Extracted material:
────────────────────────────────────────

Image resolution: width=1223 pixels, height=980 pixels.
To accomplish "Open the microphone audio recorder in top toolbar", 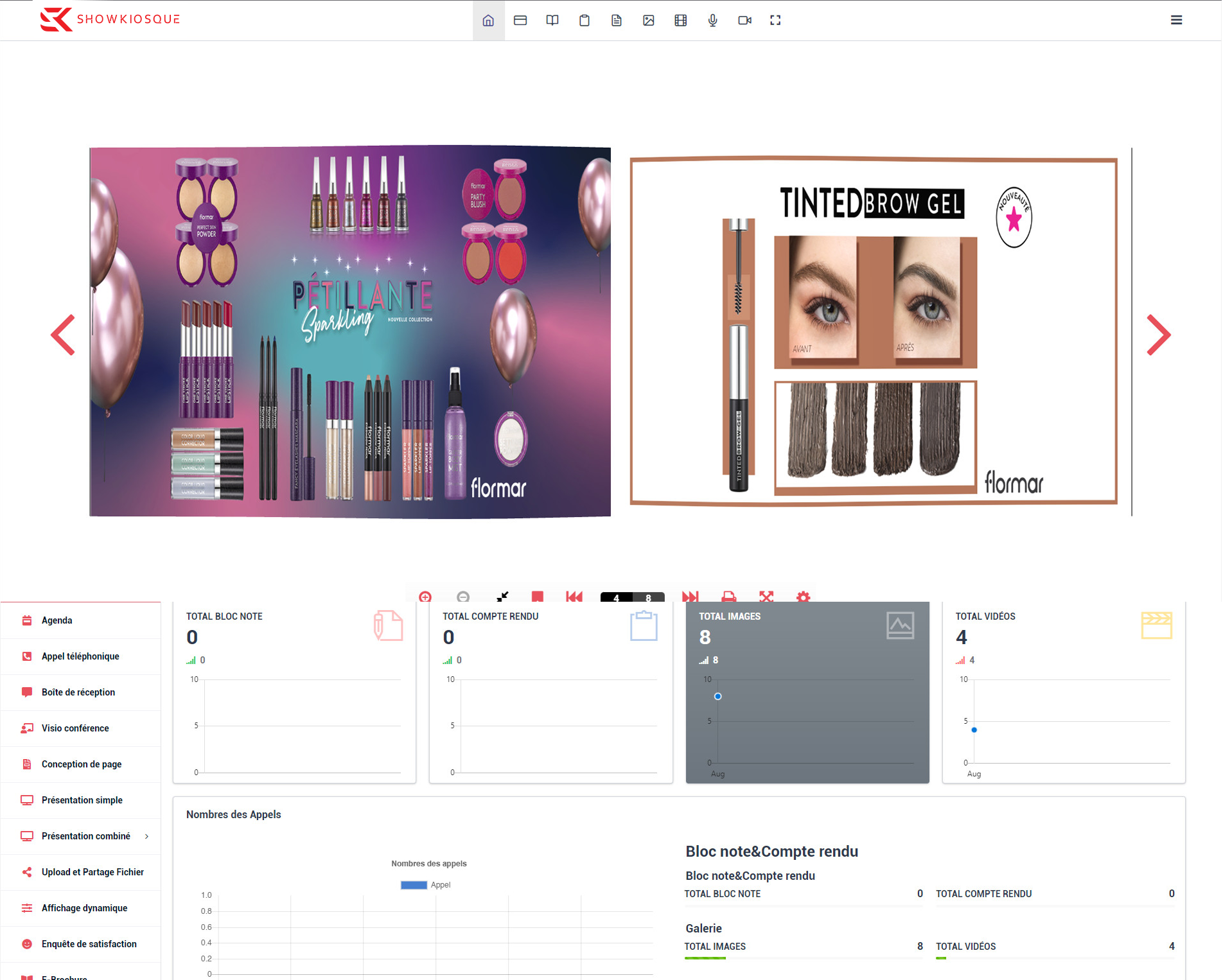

────────────────────────────────────────

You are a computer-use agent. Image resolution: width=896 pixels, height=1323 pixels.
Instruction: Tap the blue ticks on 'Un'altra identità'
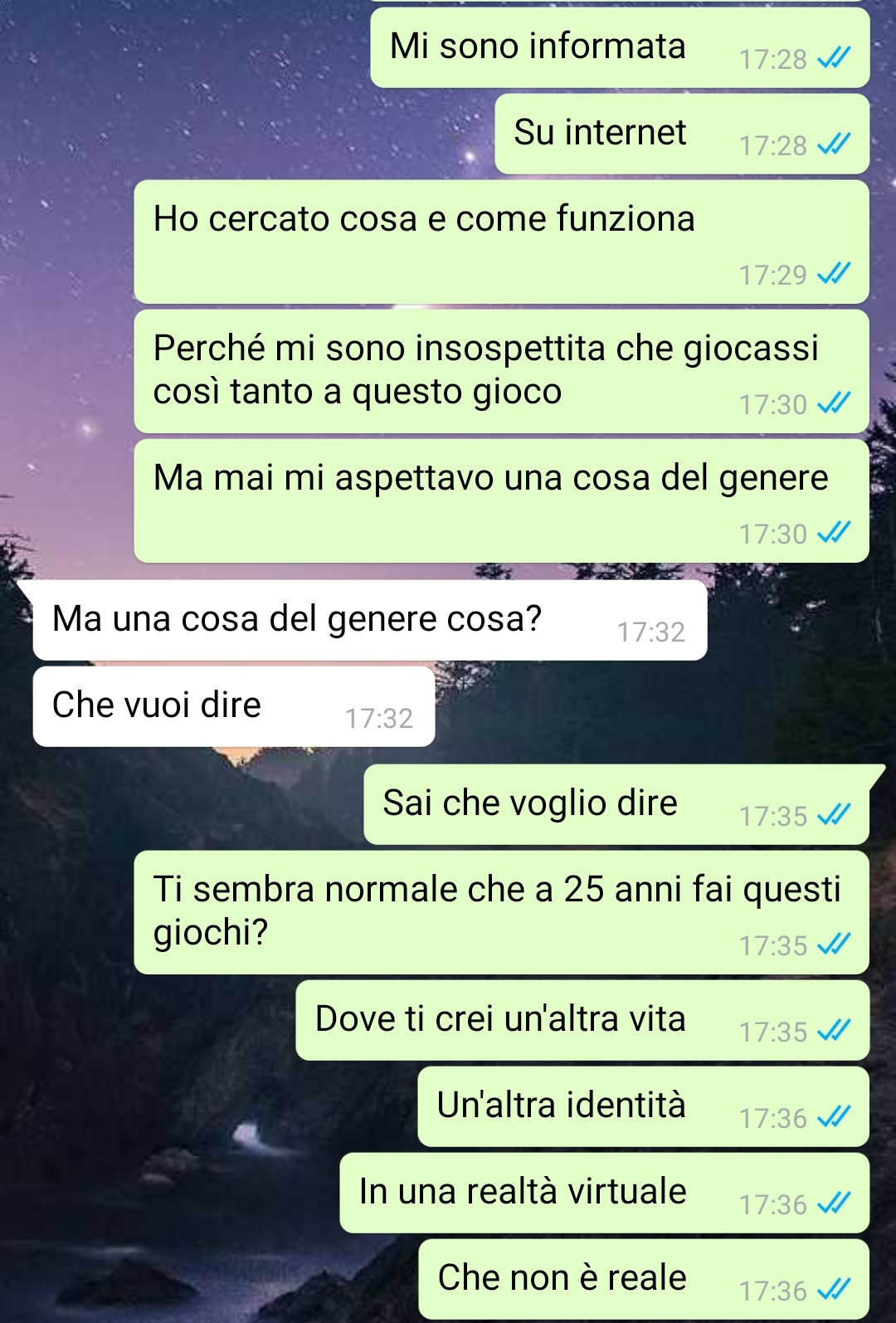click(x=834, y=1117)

────────────────────────────────────────

Stated goal:
Starting at the line that contains "Image resolution: width=1223" and stopping after the line that contains "the microphone audio", recast the records as a JSON list of strings with one string per line, skipping blank lines and leaving out the pictures.

Solution to the exercise:
[
  "Image resolution: width=1223 pixels, height=980 pixels.",
  "To accomplish \"Open the microphone audio recorder in top toolbar\", "
]